From: Yu Zhao <yuzhao@google.com>
To: James Houghton <jthoughton@google.com>
Cc: Andrew Morton <akpm@linux-foundation.org>,
Paolo Bonzini <pbonzini@redhat.com>,
Ankit Agrawal <ankita@nvidia.com>,
Axel Rasmussen <axelrasmussen@google.com>,
Catalin Marinas <catalin.marinas@arm.com>,
David Matlack <dmatlack@google.com>,
David Rientjes <rientjes@google.com>,
James Morse <james.morse@arm.com>,
Jonathan Corbet <corbet@lwn.net>, Marc Zyngier <maz@kernel.org>,
Oliver Upton <oliver.upton@linux.dev>,
Raghavendra Rao Ananta <rananta@google.com>,
Ryan Roberts <ryan.roberts@arm.com>,
Sean Christopherson <seanjc@google.com>,
Shaoqin Huang <shahuang@redhat.com>,
Suzuki K Poulose <suzuki.poulose@arm.com>,
Wei Xu <weixugc@google.com>, Will Deacon <will@kernel.org>,
Zenghui Yu <yuzenghui@huawei.com>,
kvmarm@lists.linux.dev, kvm@vger.kernel.org,
linux-arm-kernel@lists.infradead.org, linux-doc@vger.kernel.org,
linux-kernel@vger.kernel.org, linux-mm@kvack.org
Subject: Re: [PATCH v5 8/9] mm: multi-gen LRU: Have secondary MMUs participate in aging
Date: Fri, 5 Jul 2024 12:35:29 -0600 [thread overview]
Message-ID: <CAOUHufb2f_EwHY5LQ59k7Nh7aS1-ZbOKtkoysb8BtxRNRFMypQ@mail.gmail.com> (raw)
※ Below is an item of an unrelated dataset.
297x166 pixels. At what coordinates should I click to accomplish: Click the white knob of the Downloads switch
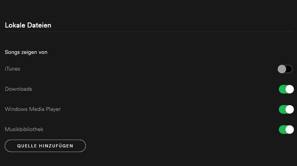coord(290,89)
In-Reply-To: <20240611002145.2078921-9-jthoughton@google.com>
On Mon, Jun 10, 2024 at 6:22 PM James Houghton <jthoughton@google.com> wrote:
>
> Secondary MMUs are currently consulted for access/age information at
> eviction time, but before then, we don't get accurate age information.
> That is, pages that are mostly accessed through a secondary MMU (like
> guest memory, used by KVM) will always just proceed down to the oldest
> generation, and then at eviction time, if KVM reports the page to be
> young, the page will be activated/promoted back to the youngest
> generation.
>
> The added feature bit (0x8), if disabled, will make MGLRU behave as if
> there are no secondary MMUs subscribed to MMU notifiers except at
> eviction time.
>
> Implement aging with the new mmu_notifier_test_clear_young_fast_only()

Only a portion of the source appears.